AIM OF THE TASK:
All records are to be printed again exactly as they appear.

THE RECORDS:

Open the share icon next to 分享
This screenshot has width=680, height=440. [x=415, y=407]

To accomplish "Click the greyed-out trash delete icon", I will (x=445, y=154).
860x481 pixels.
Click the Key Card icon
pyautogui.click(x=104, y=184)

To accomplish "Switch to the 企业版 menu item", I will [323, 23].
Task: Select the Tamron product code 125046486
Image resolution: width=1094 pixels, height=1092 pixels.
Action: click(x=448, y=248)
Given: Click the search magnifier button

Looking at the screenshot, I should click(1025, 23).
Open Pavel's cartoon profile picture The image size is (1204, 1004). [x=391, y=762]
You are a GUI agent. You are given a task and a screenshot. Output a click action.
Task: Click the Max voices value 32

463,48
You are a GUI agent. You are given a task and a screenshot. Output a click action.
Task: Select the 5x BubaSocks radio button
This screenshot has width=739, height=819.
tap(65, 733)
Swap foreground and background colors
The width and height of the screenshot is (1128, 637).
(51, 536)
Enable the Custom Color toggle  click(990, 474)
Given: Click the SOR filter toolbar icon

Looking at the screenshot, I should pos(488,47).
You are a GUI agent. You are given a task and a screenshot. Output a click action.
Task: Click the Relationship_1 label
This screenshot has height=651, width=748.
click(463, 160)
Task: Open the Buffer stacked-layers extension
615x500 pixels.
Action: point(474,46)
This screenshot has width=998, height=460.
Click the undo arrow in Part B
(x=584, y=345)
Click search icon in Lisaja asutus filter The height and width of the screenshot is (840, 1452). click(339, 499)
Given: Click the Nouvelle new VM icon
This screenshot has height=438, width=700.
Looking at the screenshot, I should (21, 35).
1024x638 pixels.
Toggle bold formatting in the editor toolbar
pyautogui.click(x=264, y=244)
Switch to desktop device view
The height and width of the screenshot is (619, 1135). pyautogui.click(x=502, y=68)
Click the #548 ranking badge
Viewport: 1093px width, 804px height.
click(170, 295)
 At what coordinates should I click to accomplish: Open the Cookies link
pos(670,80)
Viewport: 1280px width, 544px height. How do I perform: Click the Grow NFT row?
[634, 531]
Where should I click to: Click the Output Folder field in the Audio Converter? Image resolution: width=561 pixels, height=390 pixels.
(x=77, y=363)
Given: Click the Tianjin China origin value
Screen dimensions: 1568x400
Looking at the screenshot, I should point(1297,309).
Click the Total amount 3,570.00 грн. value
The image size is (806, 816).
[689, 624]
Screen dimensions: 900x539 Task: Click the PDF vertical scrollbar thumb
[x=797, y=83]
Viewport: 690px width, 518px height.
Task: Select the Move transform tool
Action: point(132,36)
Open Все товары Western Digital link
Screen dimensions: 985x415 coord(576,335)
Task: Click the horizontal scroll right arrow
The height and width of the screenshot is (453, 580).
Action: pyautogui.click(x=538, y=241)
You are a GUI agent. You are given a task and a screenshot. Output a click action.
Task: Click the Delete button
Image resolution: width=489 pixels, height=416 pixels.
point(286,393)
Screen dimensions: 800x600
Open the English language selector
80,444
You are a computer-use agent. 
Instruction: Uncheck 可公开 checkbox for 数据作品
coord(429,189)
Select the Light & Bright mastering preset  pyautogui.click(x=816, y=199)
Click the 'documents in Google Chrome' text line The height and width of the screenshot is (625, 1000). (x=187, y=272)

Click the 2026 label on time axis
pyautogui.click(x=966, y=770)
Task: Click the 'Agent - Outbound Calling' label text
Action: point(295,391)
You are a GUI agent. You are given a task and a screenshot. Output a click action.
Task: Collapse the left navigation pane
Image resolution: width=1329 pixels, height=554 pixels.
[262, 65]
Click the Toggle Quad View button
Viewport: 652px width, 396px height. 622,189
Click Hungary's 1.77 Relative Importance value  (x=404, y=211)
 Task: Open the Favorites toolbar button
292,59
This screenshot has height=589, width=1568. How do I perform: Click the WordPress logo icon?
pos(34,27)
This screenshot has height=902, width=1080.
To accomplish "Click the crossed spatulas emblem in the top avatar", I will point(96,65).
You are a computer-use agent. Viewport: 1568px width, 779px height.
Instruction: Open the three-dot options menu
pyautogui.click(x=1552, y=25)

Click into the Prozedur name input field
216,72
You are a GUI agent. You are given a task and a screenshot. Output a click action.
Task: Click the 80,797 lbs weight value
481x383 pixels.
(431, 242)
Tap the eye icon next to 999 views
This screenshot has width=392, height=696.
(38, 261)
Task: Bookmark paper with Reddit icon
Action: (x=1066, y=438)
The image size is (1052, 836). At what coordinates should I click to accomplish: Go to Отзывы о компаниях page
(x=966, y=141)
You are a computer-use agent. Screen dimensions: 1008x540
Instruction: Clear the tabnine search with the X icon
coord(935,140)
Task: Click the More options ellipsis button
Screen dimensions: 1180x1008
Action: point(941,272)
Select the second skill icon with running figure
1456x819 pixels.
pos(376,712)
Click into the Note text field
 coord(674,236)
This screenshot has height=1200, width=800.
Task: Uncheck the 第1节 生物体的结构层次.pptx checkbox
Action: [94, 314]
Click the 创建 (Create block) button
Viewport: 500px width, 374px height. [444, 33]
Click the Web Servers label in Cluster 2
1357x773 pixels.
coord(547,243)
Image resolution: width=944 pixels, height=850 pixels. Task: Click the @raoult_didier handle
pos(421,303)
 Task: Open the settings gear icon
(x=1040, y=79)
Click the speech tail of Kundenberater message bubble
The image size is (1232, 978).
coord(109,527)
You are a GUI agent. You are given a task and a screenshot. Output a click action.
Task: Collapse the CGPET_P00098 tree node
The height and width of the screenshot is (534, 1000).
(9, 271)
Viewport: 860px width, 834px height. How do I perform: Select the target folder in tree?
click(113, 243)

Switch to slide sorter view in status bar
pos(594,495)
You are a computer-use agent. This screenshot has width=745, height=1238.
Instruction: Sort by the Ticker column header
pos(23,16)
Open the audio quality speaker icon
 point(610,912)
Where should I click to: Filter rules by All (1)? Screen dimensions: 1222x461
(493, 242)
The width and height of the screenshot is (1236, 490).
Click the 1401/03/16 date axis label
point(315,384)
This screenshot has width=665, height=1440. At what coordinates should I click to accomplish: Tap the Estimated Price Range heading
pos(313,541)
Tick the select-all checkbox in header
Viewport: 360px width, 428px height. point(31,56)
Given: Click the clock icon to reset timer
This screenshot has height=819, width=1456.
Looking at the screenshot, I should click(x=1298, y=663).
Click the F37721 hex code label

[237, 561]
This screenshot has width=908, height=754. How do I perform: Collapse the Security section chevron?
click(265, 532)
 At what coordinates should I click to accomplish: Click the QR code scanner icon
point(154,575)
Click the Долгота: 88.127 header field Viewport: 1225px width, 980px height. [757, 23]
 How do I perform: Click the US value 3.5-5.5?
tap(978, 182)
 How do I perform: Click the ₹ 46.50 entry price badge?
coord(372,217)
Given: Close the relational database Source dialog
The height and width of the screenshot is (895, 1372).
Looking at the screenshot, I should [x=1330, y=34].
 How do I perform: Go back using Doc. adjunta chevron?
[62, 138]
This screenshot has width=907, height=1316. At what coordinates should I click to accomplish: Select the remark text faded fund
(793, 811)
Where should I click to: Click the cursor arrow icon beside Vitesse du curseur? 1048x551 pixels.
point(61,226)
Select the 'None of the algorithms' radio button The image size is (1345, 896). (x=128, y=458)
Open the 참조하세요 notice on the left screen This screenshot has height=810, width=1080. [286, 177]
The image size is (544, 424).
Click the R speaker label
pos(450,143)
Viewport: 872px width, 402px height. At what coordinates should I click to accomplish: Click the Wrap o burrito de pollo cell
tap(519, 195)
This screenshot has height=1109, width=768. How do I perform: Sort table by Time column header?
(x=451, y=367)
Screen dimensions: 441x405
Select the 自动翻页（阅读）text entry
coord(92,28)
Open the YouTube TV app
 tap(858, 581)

EXERCISE RESULT:
Open the share icon next to 分享
This screenshot has width=680, height=440. [x=415, y=407]

To accomplish "Click the greyed-out trash delete icon", I will (x=445, y=154).
860x481 pixels.
Click the Key Card icon
pyautogui.click(x=104, y=184)

To accomplish "Switch to the 企业版 menu item", I will [323, 23].
Task: Select the Tamron product code 125046486
Image resolution: width=1094 pixels, height=1092 pixels.
Action: click(x=448, y=248)
Given: Click the search magnifier button

Looking at the screenshot, I should click(1025, 23).
Open Pavel's cartoon profile picture The image size is (1204, 1004). [x=391, y=762]
You are a GUI agent. You are given a task and a screenshot. Output a click action.
Task: Click the Max voices value 32

463,48
You are a GUI agent. You are given a task and a screenshot. Output a click action.
Task: Select the 5x BubaSocks radio button
This screenshot has width=739, height=819.
tap(65, 733)
Swap foreground and background colors
The width and height of the screenshot is (1128, 637).
(51, 536)
Enable the Custom Color toggle  click(990, 474)
Given: Click the SOR filter toolbar icon

Looking at the screenshot, I should pos(488,47).
You are a GUI agent. You are given a task and a screenshot. Output a click action.
Task: Click the Relationship_1 label
This screenshot has height=651, width=748.
click(463, 160)
Task: Open the Buffer stacked-layers extension
615x500 pixels.
Action: point(474,46)
This screenshot has width=998, height=460.
Click the undo arrow in Part B
(x=584, y=345)
Click search icon in Lisaja asutus filter The height and width of the screenshot is (840, 1452). click(339, 499)
Given: Click the Nouvelle new VM icon
This screenshot has height=438, width=700.
Looking at the screenshot, I should (21, 35).
1024x638 pixels.
Toggle bold formatting in the editor toolbar
pyautogui.click(x=264, y=244)
Switch to desktop device view
The height and width of the screenshot is (619, 1135). pyautogui.click(x=502, y=68)
Click the #548 ranking badge
Viewport: 1093px width, 804px height.
click(170, 295)
 At what coordinates should I click to accomplish: Open the Cookies link
pos(670,80)
Viewport: 1280px width, 544px height. How do I perform: Click the Grow NFT row?
[634, 531]
Where should I click to: Click the Output Folder field in the Audio Converter? Image resolution: width=561 pixels, height=390 pixels.
(x=77, y=363)
Given: Click the Tianjin China origin value
Screen dimensions: 1568x400
Looking at the screenshot, I should point(1297,309).
Click the Total amount 3,570.00 грн. value
The image size is (806, 816).
[689, 624]
Screen dimensions: 900x539 Task: Click the PDF vertical scrollbar thumb
[x=797, y=83]
Viewport: 690px width, 518px height.
Task: Select the Move transform tool
Action: point(132,36)
Open Все товары Western Digital link
Screen dimensions: 985x415 coord(576,335)
Task: Click the horizontal scroll right arrow
The height and width of the screenshot is (453, 580).
Action: pyautogui.click(x=538, y=241)
You are a GUI agent. You are given a task and a screenshot. Output a click action.
Task: Click the Delete button
Image resolution: width=489 pixels, height=416 pixels.
point(286,393)
Screen dimensions: 800x600
Open the English language selector
80,444
You are a computer-use agent. 
Instruction: Uncheck 可公开 checkbox for 数据作品
coord(429,189)
Select the Light & Bright mastering preset  pyautogui.click(x=816, y=199)
Click the 'documents in Google Chrome' text line The height and width of the screenshot is (625, 1000). (x=187, y=272)

Click the 2026 label on time axis
pyautogui.click(x=966, y=770)
Task: Click the 'Agent - Outbound Calling' label text
Action: point(295,391)
You are a GUI agent. You are given a task and a screenshot. Output a click action.
Task: Collapse the left navigation pane
Image resolution: width=1329 pixels, height=554 pixels.
[262, 65]
Click the Toggle Quad View button
Viewport: 652px width, 396px height. 622,189
Click Hungary's 1.77 Relative Importance value  (x=404, y=211)
 Task: Open the Favorites toolbar button
292,59
This screenshot has height=589, width=1568. How do I perform: Click the WordPress logo icon?
pos(34,27)
This screenshot has height=902, width=1080.
To accomplish "Click the crossed spatulas emblem in the top avatar", I will point(96,65).
You are a computer-use agent. Viewport: 1568px width, 779px height.
Instruction: Open the three-dot options menu
pyautogui.click(x=1552, y=25)

Click into the Prozedur name input field
216,72
You are a GUI agent. You are given a task and a screenshot. Output a click action.
Task: Click the 80,797 lbs weight value
481x383 pixels.
(431, 242)
Tap the eye icon next to 999 views
This screenshot has width=392, height=696.
(38, 261)
Task: Bookmark paper with Reddit icon
Action: (x=1066, y=438)
The image size is (1052, 836). At what coordinates should I click to accomplish: Go to Отзывы о компаниях page
(x=966, y=141)
You are a computer-use agent. Screen dimensions: 1008x540
Instruction: Clear the tabnine search with the X icon
coord(935,140)
Task: Click the More options ellipsis button
Screen dimensions: 1180x1008
Action: point(941,272)
Select the second skill icon with running figure
1456x819 pixels.
pos(376,712)
Click into the Note text field
 coord(674,236)
This screenshot has height=1200, width=800.
Task: Uncheck the 第1节 生物体的结构层次.pptx checkbox
Action: [94, 314]
Click the 创建 (Create block) button
Viewport: 500px width, 374px height. [444, 33]
Click the Web Servers label in Cluster 2
1357x773 pixels.
coord(547,243)
Image resolution: width=944 pixels, height=850 pixels. Task: Click the @raoult_didier handle
pos(421,303)
 Task: Open the settings gear icon
(x=1040, y=79)
Click the speech tail of Kundenberater message bubble
The image size is (1232, 978).
coord(109,527)
You are a GUI agent. You are given a task and a screenshot. Output a click action.
Task: Collapse the CGPET_P00098 tree node
The height and width of the screenshot is (534, 1000).
(9, 271)
Viewport: 860px width, 834px height. How do I perform: Select the target folder in tree?
click(113, 243)

Switch to slide sorter view in status bar
pos(594,495)
You are a computer-use agent. This screenshot has width=745, height=1238.
Instruction: Sort by the Ticker column header
pos(23,16)
Open the audio quality speaker icon
 point(610,912)
Where should I click to: Filter rules by All (1)? Screen dimensions: 1222x461
(493, 242)
The width and height of the screenshot is (1236, 490).
Click the 1401/03/16 date axis label
point(315,384)
This screenshot has width=665, height=1440. At what coordinates should I click to accomplish: Tap the Estimated Price Range heading
pos(313,541)
Tick the select-all checkbox in header
Viewport: 360px width, 428px height. point(31,56)
Given: Click the clock icon to reset timer
This screenshot has height=819, width=1456.
Looking at the screenshot, I should click(x=1298, y=663).
Click the F37721 hex code label

[237, 561]
This screenshot has width=908, height=754. How do I perform: Collapse the Security section chevron?
click(265, 532)
 At what coordinates should I click to accomplish: Click the QR code scanner icon
point(154,575)
Click the Долгота: 88.127 header field Viewport: 1225px width, 980px height. [757, 23]
 How do I perform: Click the US value 3.5-5.5?
tap(978, 182)
 How do I perform: Click the ₹ 46.50 entry price badge?
coord(372,217)
Given: Close the relational database Source dialog
The height and width of the screenshot is (895, 1372).
Looking at the screenshot, I should [x=1330, y=34].
 How do I perform: Go back using Doc. adjunta chevron?
[62, 138]
This screenshot has width=907, height=1316. At what coordinates should I click to accomplish: Select the remark text faded fund
(793, 811)
Where should I click to: Click the cursor arrow icon beside Vitesse du curseur? 1048x551 pixels.
point(61,226)
Select the 'None of the algorithms' radio button The image size is (1345, 896). (x=128, y=458)
Open the 참조하세요 notice on the left screen This screenshot has height=810, width=1080. [286, 177]
The image size is (544, 424).
Click the R speaker label
pos(450,143)
Viewport: 872px width, 402px height. At what coordinates should I click to accomplish: Click the Wrap o burrito de pollo cell
tap(519, 195)
This screenshot has height=1109, width=768. How do I perform: Sort table by Time column header?
(x=451, y=367)
Screen dimensions: 441x405
Select the 自动翻页（阅读）text entry
coord(92,28)
Open the YouTube TV app
 tap(858, 581)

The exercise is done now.